> [PROBLEM]: In the listing below, change "Viewport" to "Display area" in the part that opens with the line containing "Open Show Smart Tags for the Message field" and closes with the line containing "(x=530, y=504)". Rewrite only that part with nothing else altered, and leave out the pictures.

> [INFORMATION GIVEN]:
[start]
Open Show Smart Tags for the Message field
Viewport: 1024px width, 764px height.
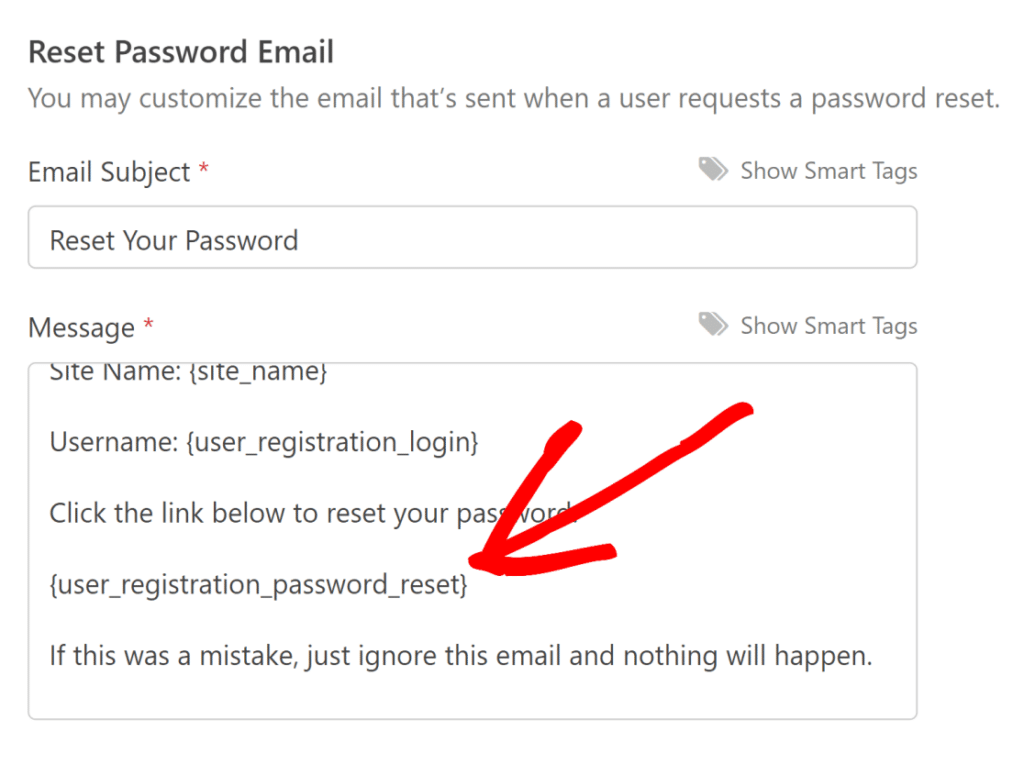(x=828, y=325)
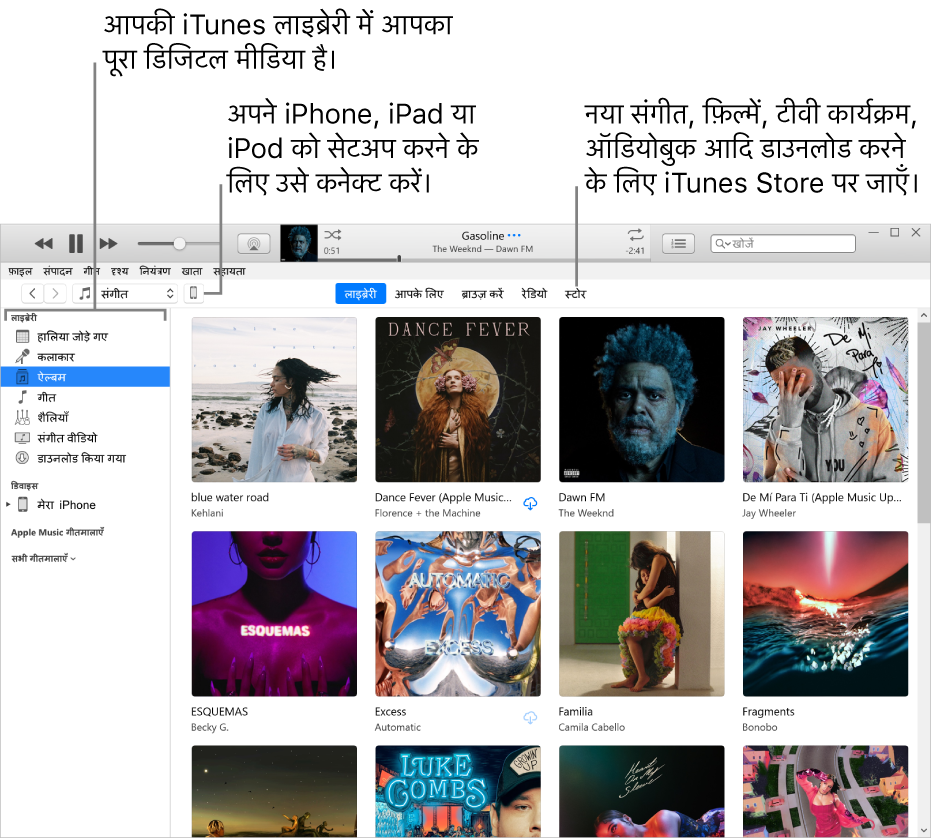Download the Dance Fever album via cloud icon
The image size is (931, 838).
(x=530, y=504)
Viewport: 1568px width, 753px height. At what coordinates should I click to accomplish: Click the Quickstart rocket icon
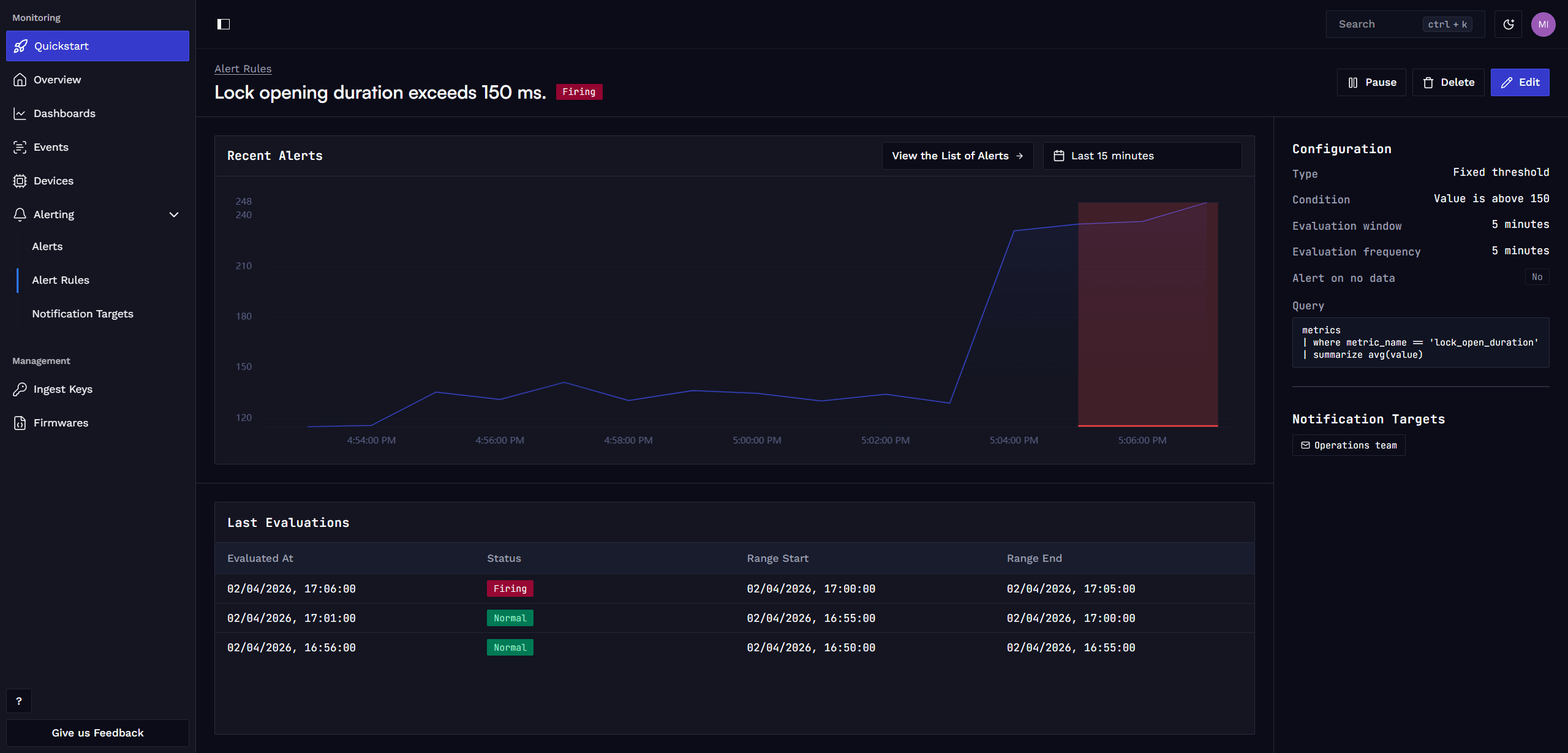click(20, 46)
[end]
[start]
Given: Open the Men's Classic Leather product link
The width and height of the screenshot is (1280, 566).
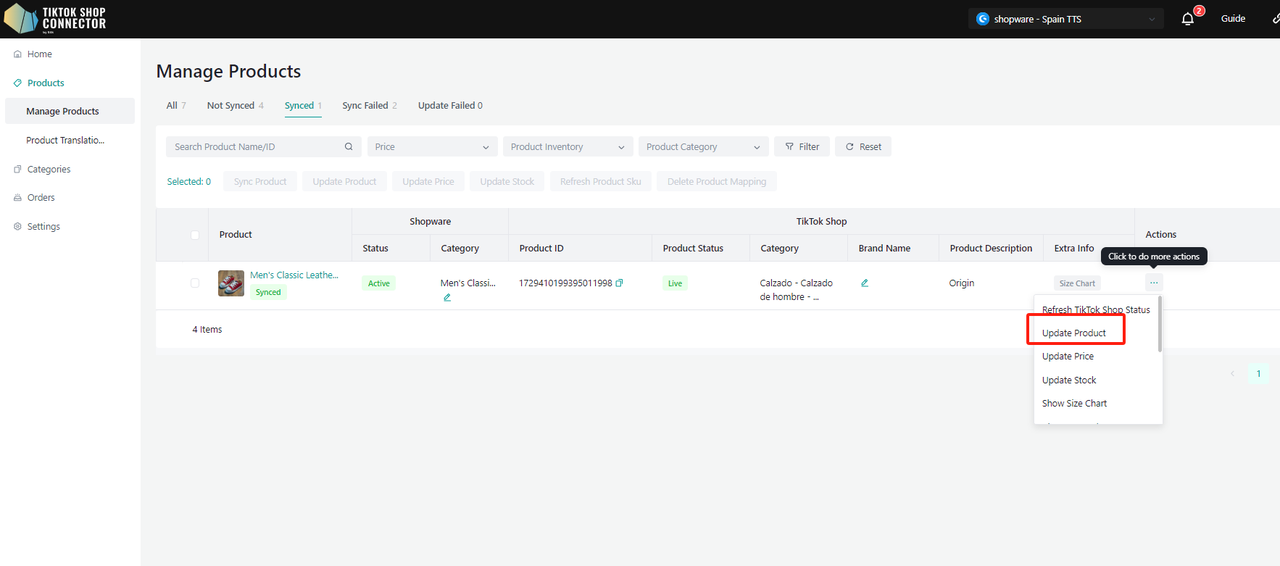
[end]
[start]
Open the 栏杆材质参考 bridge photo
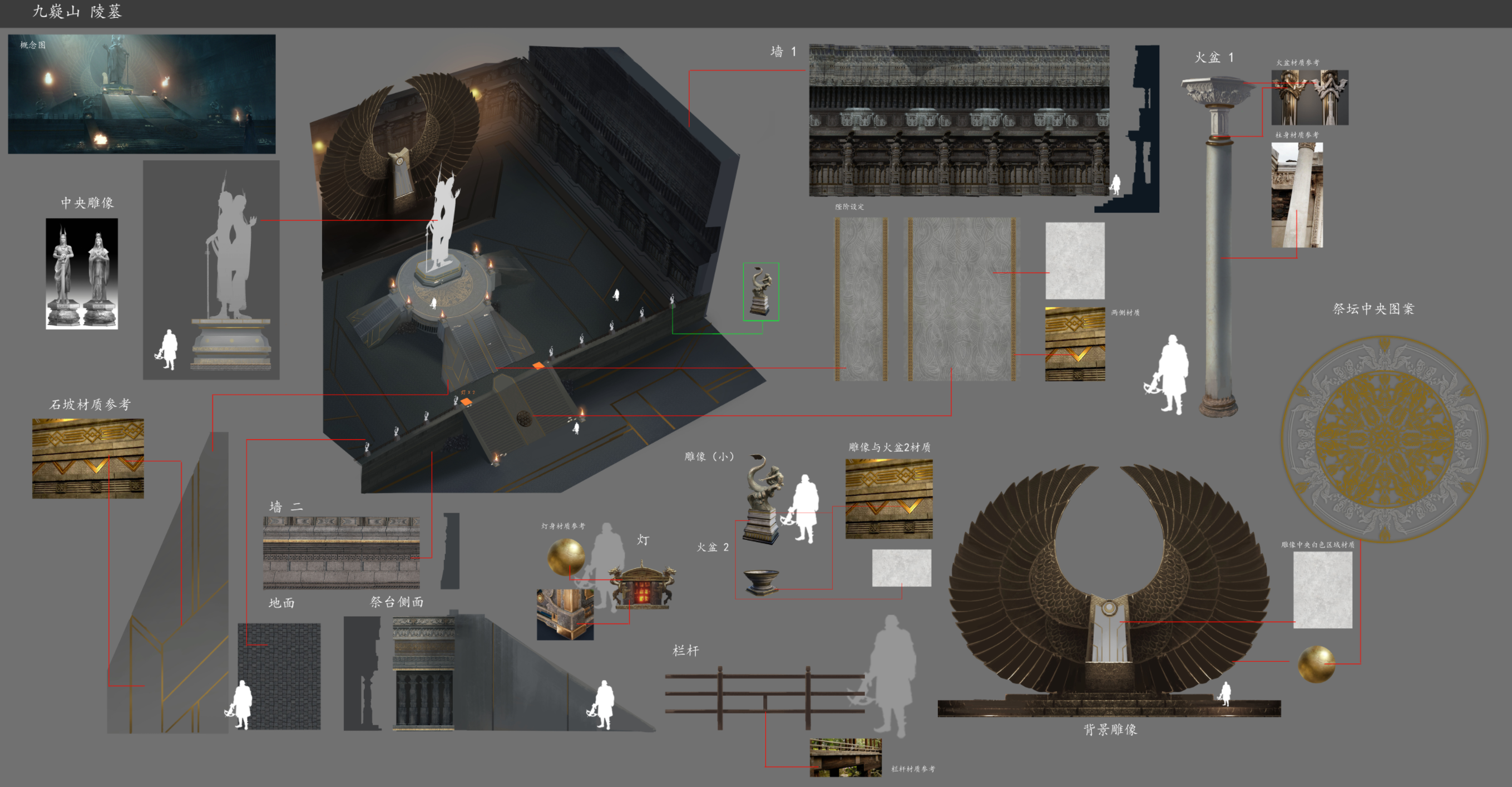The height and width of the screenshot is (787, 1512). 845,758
[end]
> [FULL ANSWER]:
Open Show Smart Tags for the Message field
Display area: 1024px width, 764px height.
(x=828, y=325)
Download the Dance Fever album via cloud icon
The image size is (931, 838).
(x=530, y=504)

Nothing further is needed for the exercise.